> **Task requirements**: Pictures aside, copy exactly the lines running from the one with "You are a computer-use" to the end of the records.

Segment Start: Provided entries

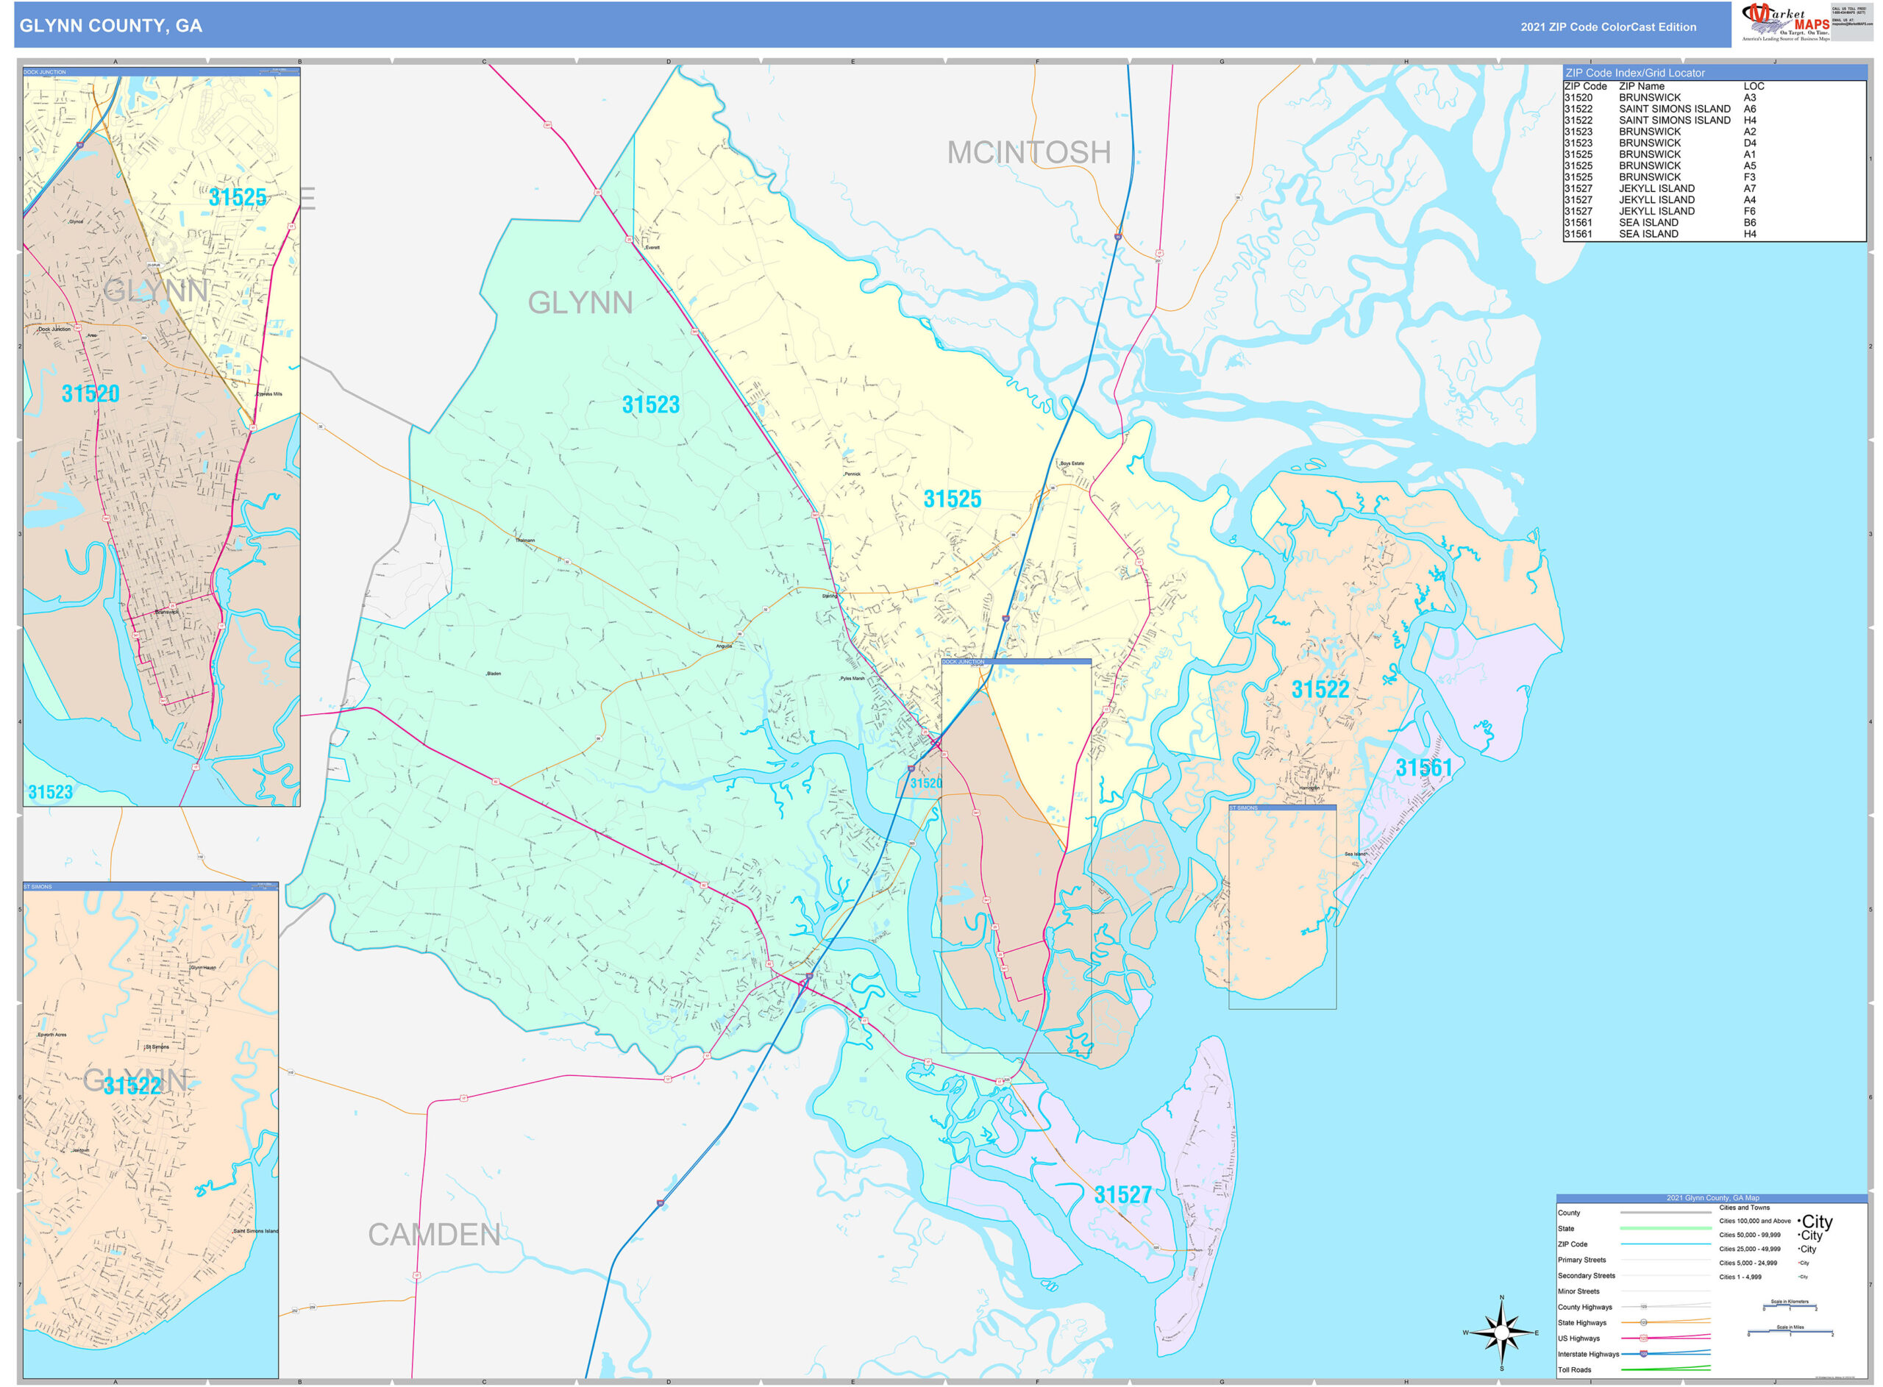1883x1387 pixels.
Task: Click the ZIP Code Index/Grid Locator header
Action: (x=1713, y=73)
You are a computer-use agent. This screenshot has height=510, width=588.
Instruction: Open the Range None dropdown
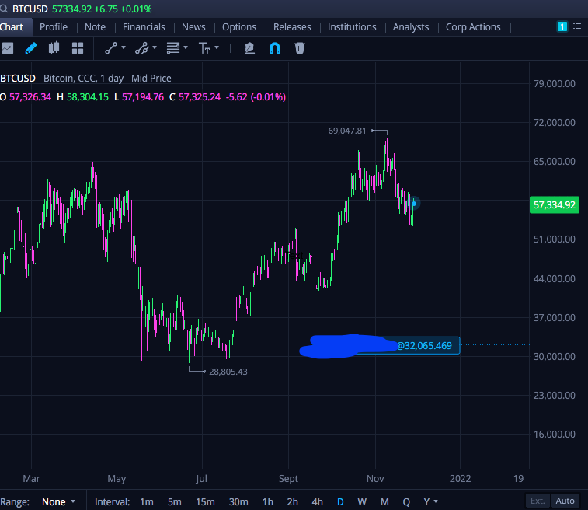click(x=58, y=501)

Segment End: Provided entries

> **Solution to this exercise**:
You are a computer-use agent. This screenshot has height=510, width=588.
Instruction: Open the Range None dropdown
click(x=58, y=501)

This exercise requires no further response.